** Opening Data block **

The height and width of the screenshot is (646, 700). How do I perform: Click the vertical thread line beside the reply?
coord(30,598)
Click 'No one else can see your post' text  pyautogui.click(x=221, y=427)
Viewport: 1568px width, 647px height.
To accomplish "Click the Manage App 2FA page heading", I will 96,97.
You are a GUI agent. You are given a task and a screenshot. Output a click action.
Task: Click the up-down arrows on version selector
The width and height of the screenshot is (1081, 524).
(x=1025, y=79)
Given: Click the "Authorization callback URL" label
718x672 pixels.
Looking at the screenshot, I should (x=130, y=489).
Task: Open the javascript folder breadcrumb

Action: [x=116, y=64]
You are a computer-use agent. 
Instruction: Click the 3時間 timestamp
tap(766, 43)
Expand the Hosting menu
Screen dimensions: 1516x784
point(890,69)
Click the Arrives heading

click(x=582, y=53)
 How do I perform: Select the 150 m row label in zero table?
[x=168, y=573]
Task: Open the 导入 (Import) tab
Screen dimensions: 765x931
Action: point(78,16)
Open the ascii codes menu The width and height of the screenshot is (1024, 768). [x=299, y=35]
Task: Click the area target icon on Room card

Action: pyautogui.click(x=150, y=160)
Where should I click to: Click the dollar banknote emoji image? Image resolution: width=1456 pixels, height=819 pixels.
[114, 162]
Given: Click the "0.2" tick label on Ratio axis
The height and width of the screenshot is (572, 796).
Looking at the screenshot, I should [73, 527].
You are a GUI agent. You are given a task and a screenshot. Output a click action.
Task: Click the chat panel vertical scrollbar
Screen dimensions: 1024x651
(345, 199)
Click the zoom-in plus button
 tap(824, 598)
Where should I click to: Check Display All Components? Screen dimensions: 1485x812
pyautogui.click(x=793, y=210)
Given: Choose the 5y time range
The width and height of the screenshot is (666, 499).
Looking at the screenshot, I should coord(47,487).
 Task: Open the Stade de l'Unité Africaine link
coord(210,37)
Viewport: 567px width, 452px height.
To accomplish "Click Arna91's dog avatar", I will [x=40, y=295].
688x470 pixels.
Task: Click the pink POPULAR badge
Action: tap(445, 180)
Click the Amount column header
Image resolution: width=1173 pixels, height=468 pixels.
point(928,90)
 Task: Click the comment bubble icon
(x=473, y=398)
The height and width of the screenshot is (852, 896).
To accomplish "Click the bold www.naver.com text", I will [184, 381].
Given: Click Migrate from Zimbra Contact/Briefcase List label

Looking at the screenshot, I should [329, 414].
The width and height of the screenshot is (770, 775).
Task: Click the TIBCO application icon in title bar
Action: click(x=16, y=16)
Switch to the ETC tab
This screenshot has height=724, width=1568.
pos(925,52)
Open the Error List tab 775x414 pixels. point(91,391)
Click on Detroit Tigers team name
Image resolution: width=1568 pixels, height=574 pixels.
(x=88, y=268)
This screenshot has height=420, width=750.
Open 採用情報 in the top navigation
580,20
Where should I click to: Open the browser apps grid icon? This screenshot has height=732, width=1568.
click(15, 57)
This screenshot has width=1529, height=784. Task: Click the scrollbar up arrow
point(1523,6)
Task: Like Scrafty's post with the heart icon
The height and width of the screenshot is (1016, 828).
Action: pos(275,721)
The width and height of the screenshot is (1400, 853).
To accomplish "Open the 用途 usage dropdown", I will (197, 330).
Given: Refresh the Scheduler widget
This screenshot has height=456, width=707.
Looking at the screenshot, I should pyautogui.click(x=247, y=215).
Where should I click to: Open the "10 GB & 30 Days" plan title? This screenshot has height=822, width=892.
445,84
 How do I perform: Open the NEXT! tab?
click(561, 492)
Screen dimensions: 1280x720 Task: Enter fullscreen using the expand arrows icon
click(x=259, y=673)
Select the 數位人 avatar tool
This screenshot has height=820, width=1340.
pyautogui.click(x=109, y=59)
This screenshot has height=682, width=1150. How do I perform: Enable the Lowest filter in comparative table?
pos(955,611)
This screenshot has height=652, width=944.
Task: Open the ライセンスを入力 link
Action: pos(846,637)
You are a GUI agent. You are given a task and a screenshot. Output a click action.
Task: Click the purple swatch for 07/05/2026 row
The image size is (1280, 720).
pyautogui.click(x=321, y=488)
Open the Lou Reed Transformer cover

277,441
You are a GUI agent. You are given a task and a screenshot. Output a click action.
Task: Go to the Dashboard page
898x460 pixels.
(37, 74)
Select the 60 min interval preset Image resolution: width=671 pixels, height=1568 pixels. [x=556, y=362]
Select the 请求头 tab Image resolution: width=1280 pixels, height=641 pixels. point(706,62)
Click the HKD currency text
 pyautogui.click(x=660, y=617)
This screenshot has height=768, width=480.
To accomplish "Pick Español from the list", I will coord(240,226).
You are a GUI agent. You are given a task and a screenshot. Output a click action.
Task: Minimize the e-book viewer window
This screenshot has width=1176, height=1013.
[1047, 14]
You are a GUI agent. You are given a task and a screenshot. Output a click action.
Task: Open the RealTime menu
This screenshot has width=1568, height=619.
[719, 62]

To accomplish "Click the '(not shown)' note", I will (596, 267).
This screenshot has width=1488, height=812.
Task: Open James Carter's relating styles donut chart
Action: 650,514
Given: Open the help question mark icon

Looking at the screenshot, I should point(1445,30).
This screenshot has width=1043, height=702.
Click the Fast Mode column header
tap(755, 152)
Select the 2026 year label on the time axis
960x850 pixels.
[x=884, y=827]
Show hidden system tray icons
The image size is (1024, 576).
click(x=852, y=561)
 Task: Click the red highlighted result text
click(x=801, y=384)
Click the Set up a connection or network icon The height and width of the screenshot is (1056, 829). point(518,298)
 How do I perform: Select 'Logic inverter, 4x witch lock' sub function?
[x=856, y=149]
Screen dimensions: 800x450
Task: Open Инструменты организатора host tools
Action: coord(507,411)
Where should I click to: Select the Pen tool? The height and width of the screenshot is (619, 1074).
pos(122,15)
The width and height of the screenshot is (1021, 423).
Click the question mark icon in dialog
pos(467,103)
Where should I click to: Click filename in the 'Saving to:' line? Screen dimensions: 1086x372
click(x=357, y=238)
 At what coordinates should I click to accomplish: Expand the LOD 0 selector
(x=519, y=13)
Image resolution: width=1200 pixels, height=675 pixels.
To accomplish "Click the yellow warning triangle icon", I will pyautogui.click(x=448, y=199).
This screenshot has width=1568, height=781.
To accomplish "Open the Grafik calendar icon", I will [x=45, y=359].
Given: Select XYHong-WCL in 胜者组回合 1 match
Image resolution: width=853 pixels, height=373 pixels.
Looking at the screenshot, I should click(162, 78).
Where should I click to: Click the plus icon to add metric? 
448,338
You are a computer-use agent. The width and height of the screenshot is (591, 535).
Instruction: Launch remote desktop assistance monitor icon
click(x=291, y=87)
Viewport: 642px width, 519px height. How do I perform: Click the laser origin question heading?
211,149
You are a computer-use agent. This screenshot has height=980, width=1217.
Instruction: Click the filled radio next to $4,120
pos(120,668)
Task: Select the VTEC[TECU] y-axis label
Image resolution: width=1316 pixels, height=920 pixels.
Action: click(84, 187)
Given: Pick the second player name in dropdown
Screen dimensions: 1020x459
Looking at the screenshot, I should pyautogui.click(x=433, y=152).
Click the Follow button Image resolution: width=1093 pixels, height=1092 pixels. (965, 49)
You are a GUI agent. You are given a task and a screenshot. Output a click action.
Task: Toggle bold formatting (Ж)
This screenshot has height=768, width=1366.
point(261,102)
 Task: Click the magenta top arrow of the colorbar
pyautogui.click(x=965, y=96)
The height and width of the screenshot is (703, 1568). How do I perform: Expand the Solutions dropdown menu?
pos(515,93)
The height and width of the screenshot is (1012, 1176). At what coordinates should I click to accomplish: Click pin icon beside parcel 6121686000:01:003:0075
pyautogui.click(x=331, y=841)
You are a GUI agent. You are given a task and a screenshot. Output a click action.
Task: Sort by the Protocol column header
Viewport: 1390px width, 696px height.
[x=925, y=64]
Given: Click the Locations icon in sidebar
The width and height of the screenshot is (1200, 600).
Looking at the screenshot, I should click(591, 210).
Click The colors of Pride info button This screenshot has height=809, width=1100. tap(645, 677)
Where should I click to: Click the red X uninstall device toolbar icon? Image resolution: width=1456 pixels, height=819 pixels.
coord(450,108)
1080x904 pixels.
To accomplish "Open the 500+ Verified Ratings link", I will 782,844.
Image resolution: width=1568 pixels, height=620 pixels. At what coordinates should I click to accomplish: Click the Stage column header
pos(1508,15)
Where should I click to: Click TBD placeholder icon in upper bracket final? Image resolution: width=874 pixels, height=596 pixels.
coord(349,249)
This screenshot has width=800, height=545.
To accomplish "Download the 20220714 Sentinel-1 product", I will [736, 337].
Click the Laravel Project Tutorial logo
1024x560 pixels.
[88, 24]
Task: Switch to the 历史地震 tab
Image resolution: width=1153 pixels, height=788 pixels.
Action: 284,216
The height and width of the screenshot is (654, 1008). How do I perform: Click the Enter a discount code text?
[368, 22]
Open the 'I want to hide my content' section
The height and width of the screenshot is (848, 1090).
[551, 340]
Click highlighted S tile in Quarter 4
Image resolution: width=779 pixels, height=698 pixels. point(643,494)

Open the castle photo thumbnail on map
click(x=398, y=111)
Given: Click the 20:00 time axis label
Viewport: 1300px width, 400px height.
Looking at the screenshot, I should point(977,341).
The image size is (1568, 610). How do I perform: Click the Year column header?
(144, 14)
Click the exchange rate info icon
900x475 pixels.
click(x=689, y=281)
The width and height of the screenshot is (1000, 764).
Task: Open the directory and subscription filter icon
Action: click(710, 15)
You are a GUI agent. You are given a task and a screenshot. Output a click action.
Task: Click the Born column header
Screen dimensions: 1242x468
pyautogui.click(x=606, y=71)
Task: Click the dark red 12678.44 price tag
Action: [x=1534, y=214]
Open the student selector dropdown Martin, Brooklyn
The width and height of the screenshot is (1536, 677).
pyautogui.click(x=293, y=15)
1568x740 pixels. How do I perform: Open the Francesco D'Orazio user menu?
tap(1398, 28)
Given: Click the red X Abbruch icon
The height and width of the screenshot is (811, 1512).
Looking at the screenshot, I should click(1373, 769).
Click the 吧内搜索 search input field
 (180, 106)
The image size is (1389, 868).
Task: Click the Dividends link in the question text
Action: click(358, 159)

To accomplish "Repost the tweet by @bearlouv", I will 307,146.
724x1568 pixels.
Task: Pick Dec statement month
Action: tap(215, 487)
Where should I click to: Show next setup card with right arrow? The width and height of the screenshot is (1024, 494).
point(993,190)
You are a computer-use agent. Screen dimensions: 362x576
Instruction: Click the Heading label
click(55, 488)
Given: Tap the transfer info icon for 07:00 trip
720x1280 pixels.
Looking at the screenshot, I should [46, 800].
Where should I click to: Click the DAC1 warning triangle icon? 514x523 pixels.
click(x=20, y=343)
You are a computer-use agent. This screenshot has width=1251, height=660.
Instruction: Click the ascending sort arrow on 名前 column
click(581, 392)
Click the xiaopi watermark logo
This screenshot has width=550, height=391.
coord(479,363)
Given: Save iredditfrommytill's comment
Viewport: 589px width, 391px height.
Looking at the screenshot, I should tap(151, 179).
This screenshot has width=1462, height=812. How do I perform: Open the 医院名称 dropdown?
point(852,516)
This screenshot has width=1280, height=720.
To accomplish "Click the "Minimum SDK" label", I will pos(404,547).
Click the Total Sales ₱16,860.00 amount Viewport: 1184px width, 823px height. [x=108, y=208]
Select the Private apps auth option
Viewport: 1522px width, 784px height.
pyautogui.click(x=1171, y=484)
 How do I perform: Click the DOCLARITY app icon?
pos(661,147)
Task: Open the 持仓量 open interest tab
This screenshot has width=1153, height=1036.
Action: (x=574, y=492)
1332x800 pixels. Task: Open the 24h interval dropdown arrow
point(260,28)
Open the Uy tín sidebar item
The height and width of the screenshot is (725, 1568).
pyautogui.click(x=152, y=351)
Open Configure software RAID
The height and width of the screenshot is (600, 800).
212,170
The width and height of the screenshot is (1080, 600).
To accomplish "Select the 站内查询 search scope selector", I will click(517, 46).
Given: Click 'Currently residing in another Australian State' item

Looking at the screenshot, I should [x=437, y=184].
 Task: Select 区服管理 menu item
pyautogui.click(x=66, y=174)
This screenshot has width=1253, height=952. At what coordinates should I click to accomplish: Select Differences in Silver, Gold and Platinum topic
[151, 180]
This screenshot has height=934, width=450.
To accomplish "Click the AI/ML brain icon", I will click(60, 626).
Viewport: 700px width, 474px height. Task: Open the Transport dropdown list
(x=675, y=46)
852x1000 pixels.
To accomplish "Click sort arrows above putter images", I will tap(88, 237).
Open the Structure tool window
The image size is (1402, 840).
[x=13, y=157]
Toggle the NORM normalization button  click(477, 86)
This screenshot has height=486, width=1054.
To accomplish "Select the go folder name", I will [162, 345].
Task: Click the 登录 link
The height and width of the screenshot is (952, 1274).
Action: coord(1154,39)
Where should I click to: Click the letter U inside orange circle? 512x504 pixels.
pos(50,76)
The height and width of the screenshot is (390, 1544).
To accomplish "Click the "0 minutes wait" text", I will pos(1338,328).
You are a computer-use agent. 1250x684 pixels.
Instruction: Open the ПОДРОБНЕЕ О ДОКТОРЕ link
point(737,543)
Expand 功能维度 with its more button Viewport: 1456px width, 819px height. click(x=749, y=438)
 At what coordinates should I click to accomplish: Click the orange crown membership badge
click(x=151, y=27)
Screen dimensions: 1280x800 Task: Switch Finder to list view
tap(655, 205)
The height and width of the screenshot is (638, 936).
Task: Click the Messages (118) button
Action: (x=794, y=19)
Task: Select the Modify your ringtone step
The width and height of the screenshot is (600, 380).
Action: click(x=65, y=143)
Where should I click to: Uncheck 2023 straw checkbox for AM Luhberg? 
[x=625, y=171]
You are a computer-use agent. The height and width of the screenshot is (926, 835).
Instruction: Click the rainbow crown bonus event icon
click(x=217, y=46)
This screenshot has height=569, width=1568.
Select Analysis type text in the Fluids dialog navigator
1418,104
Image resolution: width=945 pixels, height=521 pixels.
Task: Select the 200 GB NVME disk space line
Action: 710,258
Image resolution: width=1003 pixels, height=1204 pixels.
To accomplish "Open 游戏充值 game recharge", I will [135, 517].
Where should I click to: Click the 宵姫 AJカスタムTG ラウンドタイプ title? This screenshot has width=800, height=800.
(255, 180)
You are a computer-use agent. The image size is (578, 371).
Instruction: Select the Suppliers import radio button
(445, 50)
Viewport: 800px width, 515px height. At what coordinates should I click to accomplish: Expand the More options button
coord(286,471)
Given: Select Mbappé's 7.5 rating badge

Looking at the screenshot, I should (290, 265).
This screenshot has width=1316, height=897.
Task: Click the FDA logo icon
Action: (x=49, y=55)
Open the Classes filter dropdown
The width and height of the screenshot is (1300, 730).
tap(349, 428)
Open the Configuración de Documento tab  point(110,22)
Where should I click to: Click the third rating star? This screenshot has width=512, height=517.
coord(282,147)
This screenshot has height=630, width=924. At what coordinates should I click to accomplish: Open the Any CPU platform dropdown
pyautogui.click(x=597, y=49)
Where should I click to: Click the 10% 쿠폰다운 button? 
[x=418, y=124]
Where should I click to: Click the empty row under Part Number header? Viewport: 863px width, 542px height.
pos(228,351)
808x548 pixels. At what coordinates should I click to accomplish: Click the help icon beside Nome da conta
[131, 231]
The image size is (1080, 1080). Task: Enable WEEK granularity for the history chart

** Closing Data block **

Task to complete:
In the listing above, find the line holding "This screenshot has width=1568, height=781." and the line holding "Task: Select the VTEC[TECU] y-axis label", then output those two lines and every line between them exactly.

Written solution:
This screenshot has width=1568, height=781.
To accomplish "Open the Grafik calendar icon", I will [x=45, y=359].
Given: Select XYHong-WCL in 胜者组回合 1 match
Image resolution: width=853 pixels, height=373 pixels.
Looking at the screenshot, I should click(162, 78).
Where should I click to: Click the plus icon to add metric? 
448,338
You are a computer-use agent. The width and height of the screenshot is (591, 535).
Instruction: Launch remote desktop assistance monitor icon
click(x=291, y=87)
Viewport: 642px width, 519px height. How do I perform: Click the laser origin question heading?
211,149
You are a computer-use agent. This screenshot has height=980, width=1217.
Instruction: Click the filled radio next to $4,120
pos(120,668)
Task: Select the VTEC[TECU] y-axis label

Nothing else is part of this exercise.